▶ _Problem requirements_
Even where a record seems odd, copy it exactly as it appears below.

▶ _Working data_
================================
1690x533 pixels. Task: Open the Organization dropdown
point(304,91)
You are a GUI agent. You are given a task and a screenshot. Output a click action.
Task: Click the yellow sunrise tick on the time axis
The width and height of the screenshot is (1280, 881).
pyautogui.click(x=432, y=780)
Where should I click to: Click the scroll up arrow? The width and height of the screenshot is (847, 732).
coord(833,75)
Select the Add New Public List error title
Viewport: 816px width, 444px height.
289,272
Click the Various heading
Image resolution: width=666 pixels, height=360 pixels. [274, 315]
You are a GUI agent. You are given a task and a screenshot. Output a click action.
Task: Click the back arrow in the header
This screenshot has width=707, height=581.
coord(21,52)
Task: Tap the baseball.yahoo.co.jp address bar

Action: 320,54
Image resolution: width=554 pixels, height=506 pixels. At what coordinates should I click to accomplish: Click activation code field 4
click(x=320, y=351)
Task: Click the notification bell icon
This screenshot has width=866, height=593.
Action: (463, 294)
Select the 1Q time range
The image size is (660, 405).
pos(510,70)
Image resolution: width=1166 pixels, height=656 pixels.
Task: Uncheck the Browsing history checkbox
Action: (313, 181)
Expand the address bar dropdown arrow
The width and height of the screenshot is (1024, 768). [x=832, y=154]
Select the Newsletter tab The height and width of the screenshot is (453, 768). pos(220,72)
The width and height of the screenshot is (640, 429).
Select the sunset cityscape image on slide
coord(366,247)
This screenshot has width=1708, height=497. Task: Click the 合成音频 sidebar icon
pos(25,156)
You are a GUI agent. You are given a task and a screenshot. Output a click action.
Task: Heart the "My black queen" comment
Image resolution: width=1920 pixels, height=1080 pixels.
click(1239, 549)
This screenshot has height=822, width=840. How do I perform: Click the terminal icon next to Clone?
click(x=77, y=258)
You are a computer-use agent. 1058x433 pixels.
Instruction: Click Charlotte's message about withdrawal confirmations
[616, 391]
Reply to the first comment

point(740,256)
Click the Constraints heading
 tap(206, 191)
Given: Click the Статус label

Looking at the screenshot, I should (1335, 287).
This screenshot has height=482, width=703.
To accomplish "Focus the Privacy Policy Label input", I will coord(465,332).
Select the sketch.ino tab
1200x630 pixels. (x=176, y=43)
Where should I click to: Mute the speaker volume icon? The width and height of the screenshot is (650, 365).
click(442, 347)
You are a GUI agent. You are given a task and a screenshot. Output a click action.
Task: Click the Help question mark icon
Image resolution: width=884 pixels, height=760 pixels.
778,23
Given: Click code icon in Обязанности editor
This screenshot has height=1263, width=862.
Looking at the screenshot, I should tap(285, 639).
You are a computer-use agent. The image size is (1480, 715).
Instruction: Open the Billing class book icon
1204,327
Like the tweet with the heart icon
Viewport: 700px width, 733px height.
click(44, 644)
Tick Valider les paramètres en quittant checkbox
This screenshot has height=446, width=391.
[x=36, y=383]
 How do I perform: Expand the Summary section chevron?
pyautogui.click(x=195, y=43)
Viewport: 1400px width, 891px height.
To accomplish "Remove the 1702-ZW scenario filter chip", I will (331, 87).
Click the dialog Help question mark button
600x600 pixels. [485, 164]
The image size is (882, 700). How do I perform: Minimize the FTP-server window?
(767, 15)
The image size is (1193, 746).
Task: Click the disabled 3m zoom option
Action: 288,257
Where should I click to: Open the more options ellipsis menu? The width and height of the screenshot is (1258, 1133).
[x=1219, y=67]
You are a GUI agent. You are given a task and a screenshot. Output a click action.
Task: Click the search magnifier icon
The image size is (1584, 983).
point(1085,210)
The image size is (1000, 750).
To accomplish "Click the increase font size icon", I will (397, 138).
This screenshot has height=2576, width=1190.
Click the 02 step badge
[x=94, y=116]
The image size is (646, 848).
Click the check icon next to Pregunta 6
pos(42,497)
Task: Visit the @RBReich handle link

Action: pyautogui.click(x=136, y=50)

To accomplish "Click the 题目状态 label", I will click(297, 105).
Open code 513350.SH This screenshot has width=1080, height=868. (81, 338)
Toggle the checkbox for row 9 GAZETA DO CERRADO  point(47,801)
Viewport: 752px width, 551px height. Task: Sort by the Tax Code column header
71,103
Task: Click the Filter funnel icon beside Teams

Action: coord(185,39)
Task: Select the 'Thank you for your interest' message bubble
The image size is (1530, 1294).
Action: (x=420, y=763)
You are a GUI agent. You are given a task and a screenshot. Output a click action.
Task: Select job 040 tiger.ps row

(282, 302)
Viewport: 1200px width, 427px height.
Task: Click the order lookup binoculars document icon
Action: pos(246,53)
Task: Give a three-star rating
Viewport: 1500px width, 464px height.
================================
▶ _Response area_
1690x533 pixels. Task: Open the Organization dropdown
point(304,91)
You are a GUI agent. You are given a task and a screenshot. Output a click action.
Task: Click the yellow sunrise tick on the time axis
The width and height of the screenshot is (1280, 881).
pyautogui.click(x=432, y=780)
Where should I click to: Click the scroll up arrow? The width and height of the screenshot is (847, 732).
coord(833,75)
Select the Add New Public List error title
Viewport: 816px width, 444px height.
289,272
Click the Various heading
Image resolution: width=666 pixels, height=360 pixels. [274, 315]
You are a GUI agent. You are given a task and a screenshot. Output a click action.
Task: Click the back arrow in the header
This screenshot has width=707, height=581.
coord(21,52)
Task: Tap the baseball.yahoo.co.jp address bar

Action: 320,54
Image resolution: width=554 pixels, height=506 pixels. At what coordinates should I click to accomplish: Click activation code field 4
click(x=320, y=351)
Task: Click the notification bell icon
This screenshot has width=866, height=593.
Action: (463, 294)
Select the 1Q time range
The image size is (660, 405).
pos(510,70)
Image resolution: width=1166 pixels, height=656 pixels.
Task: Uncheck the Browsing history checkbox
Action: (313, 181)
Expand the address bar dropdown arrow
The width and height of the screenshot is (1024, 768). [x=832, y=154]
Select the Newsletter tab The height and width of the screenshot is (453, 768). pos(220,72)
The width and height of the screenshot is (640, 429).
Select the sunset cityscape image on slide
coord(366,247)
This screenshot has width=1708, height=497. Task: Click the 合成音频 sidebar icon
pos(25,156)
You are a GUI agent. You are given a task and a screenshot. Output a click action.
Task: Heart the "My black queen" comment
Image resolution: width=1920 pixels, height=1080 pixels.
click(1239, 549)
This screenshot has height=822, width=840. How do I perform: Click the terminal icon next to Clone?
click(x=77, y=258)
You are a computer-use agent. 1058x433 pixels.
Instruction: Click Charlotte's message about withdrawal confirmations
[616, 391]
Reply to the first comment

point(740,256)
Click the Constraints heading
 tap(206, 191)
Given: Click the Статус label

Looking at the screenshot, I should (1335, 287).
This screenshot has height=482, width=703.
To accomplish "Focus the Privacy Policy Label input", I will coord(465,332).
Select the sketch.ino tab
1200x630 pixels. (x=176, y=43)
Where should I click to: Mute the speaker volume icon? The width and height of the screenshot is (650, 365).
click(442, 347)
You are a GUI agent. You are given a task and a screenshot. Output a click action.
Task: Click the Help question mark icon
Image resolution: width=884 pixels, height=760 pixels.
778,23
Given: Click code icon in Обязанности editor
This screenshot has height=1263, width=862.
Looking at the screenshot, I should tap(285, 639).
You are a computer-use agent. The image size is (1480, 715).
Instruction: Open the Billing class book icon
1204,327
Like the tweet with the heart icon
Viewport: 700px width, 733px height.
click(44, 644)
Tick Valider les paramètres en quittant checkbox
This screenshot has height=446, width=391.
[x=36, y=383]
 How do I perform: Expand the Summary section chevron?
pyautogui.click(x=195, y=43)
Viewport: 1400px width, 891px height.
To accomplish "Remove the 1702-ZW scenario filter chip", I will (331, 87).
Click the dialog Help question mark button
600x600 pixels. [485, 164]
The image size is (882, 700). How do I perform: Minimize the FTP-server window?
(767, 15)
The image size is (1193, 746).
Task: Click the disabled 3m zoom option
Action: 288,257
Where should I click to: Open the more options ellipsis menu? The width and height of the screenshot is (1258, 1133).
[x=1219, y=67]
You are a GUI agent. You are given a task and a screenshot. Output a click action.
Task: Click the search magnifier icon
The image size is (1584, 983).
point(1085,210)
The image size is (1000, 750).
To accomplish "Click the increase font size icon", I will (397, 138).
This screenshot has height=2576, width=1190.
Click the 02 step badge
[x=94, y=116]
The image size is (646, 848).
Click the check icon next to Pregunta 6
pos(42,497)
Task: Visit the @RBReich handle link

Action: pyautogui.click(x=136, y=50)

To accomplish "Click the 题目状态 label", I will click(297, 105).
Open code 513350.SH This screenshot has width=1080, height=868. (81, 338)
Toggle the checkbox for row 9 GAZETA DO CERRADO  point(47,801)
Viewport: 752px width, 551px height. Task: Sort by the Tax Code column header
71,103
Task: Click the Filter funnel icon beside Teams

Action: coord(185,39)
Task: Select the 'Thank you for your interest' message bubble
The image size is (1530, 1294).
Action: (x=420, y=763)
You are a GUI agent. You are given a task and a screenshot. Output a click action.
Task: Select job 040 tiger.ps row

(282, 302)
Viewport: 1200px width, 427px height.
Task: Click the order lookup binoculars document icon
Action: pos(246,53)
Task: Give a three-star rating
Viewport: 1500px width, 464px height.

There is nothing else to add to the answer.